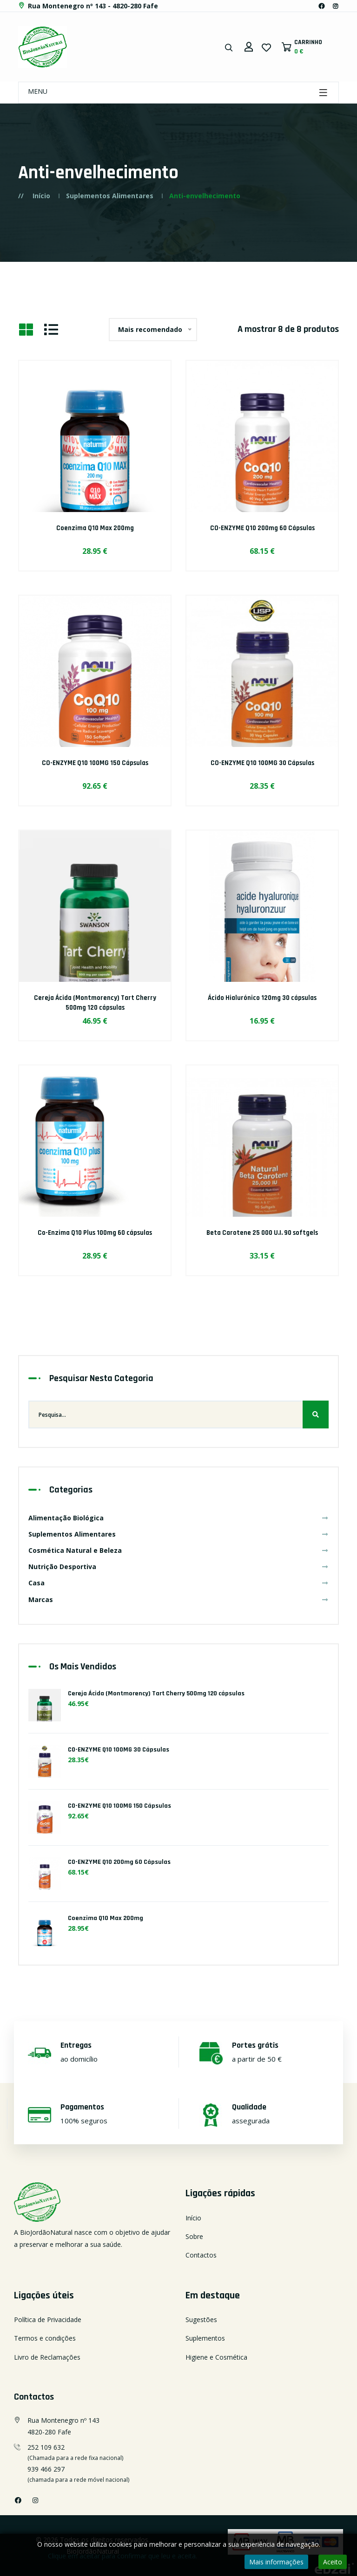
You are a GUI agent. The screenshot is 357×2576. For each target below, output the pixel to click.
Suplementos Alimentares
...
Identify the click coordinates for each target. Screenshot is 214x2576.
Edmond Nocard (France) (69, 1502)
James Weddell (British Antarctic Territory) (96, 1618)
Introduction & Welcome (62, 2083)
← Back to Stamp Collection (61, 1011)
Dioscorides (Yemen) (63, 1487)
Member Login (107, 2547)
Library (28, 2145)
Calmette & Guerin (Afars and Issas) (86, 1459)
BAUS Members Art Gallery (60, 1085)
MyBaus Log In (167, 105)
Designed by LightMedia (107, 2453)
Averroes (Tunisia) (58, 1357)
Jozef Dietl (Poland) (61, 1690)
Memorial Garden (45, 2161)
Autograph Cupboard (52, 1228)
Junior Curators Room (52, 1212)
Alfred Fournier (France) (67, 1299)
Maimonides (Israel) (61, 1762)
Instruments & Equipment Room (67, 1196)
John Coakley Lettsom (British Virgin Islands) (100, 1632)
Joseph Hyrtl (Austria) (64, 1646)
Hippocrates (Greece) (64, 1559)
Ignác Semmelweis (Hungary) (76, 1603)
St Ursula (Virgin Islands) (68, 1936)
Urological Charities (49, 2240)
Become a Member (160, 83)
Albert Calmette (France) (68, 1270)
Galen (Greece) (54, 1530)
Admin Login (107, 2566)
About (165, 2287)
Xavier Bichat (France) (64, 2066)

Exercise
What lines in the material mention "each"? Copy every one of them.

Task answer
You are a GUI agent. The screenshot is 357×2576. For each target below, output the pixel to click.
Identify the click coordinates for each target. Screenshot is 214x2576.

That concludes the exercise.